Forty years ago this week, The Washington Post — and its self-described “young and hard-digging reporters, Bob Woodward and Carl Bernstein” — took home a Pulitzer Prize for public service for coverage of the Watergate scandal. Other winners in journalism that year included the Chicago Tribune, The New York Times and Knight Newspapers, and entries from several local newspapers — all part of what we today would call “mainstream media.”
The Watergate era, which echoed well past President Richard Nixon’s resignation in 1974, was a time when reporters were considered heroes by most, newspapers and broadcast outlets still churned out high profits and journalism school enrollments swelled.
Forty years after Watergate, Careercast.com’s 2013 annual report tagged “reporter” as the worst job to have. There were just under 1,800 daily newspapers in 1985, and fewer than 1,400 exist today. Yet, with all the negative news, don’t count out a free press yet.
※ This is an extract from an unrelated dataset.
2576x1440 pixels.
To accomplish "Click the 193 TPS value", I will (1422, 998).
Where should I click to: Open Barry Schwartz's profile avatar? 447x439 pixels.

Look at the Pulitzer winners this year. Winners again included regulars such as The New York Times and Wall Street Journal. But prizes also went to a Fort Lauderdale reporting team, which included a “database editor” examining traffic statistics, and a three-person team from Inside ClimateNews.org.
We’re in the midst of a huge, exciting change in how we get news, and from whom. If we work at accessing multiple news and information sources, this new, larger and more varied stream of news will be ever more valuable to each of us.
Forty years from now, it’s my bet the Watergate era will be remembered as “a” pinnacle of American journalism — not “the.”